*Task statement*.
Your task is to copy the lines of the data below from the line holding "11 (600, 2151)" through the line holding "GLI INTERVENTI (552, 23)", inclusive, exactly and with nothing added.
** Opening Data provided block **
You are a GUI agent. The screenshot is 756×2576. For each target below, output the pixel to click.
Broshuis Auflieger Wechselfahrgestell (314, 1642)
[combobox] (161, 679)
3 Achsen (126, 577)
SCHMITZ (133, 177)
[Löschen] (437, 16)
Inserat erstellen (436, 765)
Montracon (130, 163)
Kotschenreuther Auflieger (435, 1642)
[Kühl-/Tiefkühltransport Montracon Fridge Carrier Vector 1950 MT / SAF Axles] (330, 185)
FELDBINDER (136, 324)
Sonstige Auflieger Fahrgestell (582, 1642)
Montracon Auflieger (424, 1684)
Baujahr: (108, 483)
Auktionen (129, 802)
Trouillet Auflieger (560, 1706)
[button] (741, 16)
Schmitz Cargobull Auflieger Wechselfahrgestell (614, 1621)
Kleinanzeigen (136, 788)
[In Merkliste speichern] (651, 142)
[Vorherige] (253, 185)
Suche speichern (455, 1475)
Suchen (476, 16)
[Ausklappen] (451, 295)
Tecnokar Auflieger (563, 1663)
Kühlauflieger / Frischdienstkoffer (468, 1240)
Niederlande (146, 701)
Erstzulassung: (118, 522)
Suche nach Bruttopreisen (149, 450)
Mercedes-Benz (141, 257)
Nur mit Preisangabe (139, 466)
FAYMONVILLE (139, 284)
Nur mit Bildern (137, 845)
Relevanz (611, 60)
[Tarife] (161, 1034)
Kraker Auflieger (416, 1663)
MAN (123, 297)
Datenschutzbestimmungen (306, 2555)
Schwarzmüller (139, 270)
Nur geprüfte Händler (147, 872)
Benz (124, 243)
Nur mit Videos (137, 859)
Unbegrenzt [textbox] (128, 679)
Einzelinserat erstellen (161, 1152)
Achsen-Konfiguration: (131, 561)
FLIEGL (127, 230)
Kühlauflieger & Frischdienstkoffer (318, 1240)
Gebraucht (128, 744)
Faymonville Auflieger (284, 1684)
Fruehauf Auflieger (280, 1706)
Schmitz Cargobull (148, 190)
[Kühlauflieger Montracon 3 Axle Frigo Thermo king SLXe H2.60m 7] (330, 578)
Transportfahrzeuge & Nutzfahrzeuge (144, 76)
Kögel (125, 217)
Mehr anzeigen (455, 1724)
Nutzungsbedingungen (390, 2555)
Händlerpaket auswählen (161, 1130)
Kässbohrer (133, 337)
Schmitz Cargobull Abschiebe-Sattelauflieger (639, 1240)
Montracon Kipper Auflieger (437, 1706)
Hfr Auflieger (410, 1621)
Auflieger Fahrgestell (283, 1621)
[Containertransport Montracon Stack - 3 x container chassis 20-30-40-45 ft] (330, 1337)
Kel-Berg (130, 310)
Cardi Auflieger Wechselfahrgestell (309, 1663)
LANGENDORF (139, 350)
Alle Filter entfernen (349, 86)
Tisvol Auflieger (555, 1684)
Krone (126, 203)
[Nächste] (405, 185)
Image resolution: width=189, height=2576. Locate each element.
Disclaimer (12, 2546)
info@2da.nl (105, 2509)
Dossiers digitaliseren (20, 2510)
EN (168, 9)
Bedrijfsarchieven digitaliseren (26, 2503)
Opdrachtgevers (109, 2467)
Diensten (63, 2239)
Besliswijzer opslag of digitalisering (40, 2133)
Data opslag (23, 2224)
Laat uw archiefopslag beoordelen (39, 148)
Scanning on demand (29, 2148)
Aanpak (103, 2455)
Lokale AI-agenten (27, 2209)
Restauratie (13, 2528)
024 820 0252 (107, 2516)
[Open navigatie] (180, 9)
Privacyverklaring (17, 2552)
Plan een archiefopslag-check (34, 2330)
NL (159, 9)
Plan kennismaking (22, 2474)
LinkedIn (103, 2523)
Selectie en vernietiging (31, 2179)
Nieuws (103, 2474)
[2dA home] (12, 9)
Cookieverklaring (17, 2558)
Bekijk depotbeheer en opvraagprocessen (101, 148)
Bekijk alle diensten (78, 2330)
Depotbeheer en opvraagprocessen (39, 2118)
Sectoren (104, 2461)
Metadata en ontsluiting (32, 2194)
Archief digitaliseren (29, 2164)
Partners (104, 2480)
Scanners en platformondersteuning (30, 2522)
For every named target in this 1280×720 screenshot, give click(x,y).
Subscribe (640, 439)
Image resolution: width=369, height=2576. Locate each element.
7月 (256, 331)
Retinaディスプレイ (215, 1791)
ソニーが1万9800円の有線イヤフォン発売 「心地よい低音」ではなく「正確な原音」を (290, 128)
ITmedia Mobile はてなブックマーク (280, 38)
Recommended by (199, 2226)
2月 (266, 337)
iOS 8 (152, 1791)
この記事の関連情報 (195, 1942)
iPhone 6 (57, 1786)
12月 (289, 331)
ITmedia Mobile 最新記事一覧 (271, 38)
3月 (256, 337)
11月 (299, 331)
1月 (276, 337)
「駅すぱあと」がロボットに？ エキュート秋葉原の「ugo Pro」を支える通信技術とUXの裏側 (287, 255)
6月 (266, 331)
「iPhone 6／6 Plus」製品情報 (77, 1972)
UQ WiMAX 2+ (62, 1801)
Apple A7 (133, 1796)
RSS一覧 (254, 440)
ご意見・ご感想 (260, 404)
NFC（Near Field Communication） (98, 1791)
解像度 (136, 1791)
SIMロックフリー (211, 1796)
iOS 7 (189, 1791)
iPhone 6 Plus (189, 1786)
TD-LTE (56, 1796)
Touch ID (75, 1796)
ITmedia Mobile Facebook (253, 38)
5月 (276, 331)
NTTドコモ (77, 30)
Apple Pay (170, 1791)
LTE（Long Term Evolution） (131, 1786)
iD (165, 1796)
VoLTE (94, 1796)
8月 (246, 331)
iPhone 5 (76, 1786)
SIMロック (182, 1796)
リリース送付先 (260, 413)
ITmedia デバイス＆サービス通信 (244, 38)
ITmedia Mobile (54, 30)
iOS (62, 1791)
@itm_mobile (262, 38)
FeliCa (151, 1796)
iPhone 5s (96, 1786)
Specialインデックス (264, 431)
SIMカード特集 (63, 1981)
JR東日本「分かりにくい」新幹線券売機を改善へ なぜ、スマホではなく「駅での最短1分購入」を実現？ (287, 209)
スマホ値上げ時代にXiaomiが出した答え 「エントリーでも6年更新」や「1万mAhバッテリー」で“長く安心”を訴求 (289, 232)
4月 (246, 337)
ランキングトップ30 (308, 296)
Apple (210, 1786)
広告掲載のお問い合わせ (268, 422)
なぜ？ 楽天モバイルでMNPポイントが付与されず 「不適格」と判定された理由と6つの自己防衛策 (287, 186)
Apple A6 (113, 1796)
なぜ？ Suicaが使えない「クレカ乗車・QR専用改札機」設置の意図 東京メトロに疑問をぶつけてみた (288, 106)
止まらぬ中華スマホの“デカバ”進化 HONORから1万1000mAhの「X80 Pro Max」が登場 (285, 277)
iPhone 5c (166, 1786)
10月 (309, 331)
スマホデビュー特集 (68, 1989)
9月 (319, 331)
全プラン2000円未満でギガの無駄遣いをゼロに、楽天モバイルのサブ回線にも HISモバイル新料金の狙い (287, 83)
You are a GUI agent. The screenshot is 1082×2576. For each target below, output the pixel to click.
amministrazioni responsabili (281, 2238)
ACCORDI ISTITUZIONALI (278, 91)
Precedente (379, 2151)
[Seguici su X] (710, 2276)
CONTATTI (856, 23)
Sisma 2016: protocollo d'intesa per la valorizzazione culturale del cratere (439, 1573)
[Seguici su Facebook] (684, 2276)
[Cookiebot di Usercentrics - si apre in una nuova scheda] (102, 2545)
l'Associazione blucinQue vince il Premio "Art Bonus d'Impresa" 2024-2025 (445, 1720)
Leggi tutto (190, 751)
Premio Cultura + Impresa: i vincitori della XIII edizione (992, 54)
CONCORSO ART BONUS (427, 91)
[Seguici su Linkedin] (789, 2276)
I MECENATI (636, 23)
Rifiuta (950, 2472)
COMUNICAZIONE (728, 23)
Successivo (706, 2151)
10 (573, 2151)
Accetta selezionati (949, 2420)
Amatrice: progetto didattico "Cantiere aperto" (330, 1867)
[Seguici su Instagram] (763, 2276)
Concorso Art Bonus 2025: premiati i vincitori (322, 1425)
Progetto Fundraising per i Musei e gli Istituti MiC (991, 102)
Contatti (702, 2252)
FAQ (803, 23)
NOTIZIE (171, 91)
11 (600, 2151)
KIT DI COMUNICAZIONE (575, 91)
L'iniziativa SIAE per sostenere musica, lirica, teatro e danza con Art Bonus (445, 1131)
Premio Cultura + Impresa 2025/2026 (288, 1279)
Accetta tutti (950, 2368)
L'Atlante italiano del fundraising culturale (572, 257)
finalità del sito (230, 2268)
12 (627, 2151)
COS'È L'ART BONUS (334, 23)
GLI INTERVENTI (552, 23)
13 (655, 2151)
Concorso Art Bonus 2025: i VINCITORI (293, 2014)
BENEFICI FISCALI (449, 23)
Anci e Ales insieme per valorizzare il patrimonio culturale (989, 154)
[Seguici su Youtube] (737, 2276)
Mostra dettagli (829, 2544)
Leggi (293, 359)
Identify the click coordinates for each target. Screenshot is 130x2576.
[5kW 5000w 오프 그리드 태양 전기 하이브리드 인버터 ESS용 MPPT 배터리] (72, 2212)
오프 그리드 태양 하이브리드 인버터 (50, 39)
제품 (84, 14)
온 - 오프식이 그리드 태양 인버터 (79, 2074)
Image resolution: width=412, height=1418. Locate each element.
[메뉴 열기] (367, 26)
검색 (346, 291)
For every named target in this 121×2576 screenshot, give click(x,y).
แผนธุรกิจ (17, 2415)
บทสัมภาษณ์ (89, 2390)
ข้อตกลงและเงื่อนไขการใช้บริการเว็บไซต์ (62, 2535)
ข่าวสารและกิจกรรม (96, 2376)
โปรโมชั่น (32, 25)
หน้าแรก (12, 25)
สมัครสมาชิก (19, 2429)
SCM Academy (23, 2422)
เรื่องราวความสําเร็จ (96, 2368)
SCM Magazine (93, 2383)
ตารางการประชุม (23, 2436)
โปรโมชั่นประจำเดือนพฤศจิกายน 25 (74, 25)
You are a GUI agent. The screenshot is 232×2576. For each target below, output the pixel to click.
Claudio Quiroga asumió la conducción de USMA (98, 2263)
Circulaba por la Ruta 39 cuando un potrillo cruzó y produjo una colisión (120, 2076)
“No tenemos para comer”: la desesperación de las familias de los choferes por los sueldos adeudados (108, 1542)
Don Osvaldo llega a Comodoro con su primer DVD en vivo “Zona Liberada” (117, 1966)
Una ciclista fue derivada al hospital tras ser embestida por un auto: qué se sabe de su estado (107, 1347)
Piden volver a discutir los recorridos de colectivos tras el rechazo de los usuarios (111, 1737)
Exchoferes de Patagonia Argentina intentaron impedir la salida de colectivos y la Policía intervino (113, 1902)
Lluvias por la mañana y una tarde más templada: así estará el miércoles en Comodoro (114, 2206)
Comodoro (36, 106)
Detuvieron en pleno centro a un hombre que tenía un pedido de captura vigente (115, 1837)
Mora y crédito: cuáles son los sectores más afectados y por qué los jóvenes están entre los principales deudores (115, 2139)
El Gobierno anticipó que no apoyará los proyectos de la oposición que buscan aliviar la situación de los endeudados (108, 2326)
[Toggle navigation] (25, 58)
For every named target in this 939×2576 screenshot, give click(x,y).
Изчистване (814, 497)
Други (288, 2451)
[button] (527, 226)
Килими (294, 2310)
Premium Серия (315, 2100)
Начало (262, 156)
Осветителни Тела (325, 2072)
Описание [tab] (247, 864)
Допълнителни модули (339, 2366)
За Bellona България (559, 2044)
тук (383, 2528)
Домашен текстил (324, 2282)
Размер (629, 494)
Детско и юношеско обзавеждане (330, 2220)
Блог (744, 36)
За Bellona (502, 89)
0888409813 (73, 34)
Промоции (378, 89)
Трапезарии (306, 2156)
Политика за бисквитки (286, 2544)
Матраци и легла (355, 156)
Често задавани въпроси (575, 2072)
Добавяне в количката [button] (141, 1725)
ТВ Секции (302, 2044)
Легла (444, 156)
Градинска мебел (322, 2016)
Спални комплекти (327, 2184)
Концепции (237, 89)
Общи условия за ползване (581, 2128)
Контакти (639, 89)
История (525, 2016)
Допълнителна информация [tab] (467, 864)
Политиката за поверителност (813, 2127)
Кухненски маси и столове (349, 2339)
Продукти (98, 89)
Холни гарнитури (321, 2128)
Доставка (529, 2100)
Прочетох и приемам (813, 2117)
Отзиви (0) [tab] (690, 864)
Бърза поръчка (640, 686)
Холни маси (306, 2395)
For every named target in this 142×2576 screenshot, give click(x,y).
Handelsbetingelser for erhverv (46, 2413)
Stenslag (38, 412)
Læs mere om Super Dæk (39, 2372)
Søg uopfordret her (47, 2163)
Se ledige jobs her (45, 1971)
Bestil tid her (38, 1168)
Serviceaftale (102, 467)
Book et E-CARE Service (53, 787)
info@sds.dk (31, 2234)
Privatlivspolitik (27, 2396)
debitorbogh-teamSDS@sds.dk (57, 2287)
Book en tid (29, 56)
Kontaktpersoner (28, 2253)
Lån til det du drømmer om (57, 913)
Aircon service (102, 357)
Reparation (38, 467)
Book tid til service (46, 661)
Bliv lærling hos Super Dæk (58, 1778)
** Closing Data provided block **
*Answer box*.
11 (600, 2151)
KIT DI COMUNICAZIONE (575, 91)
L'iniziativa SIAE per sostenere musica, lirica, teatro e danza con Art Bonus (445, 1131)
Premio Cultura + Impresa 2025/2026 (288, 1279)
Accetta tutti (950, 2368)
L'Atlante italiano del fundraising culturale (572, 257)
finalità del sito (230, 2268)
12 (627, 2151)
COS'È L'ART BONUS (334, 23)
GLI INTERVENTI (552, 23)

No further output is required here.